Repeat only part of the entries. Start at the line that has "The width and" and keep going through the last line, exactly as given.

----

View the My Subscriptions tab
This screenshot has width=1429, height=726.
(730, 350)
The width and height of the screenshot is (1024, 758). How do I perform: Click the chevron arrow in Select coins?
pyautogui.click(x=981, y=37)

----

• [Exercise output]
The width and height of the screenshot is (1024, 758). How do I perform: Click the chevron arrow in Select coins?
pyautogui.click(x=981, y=37)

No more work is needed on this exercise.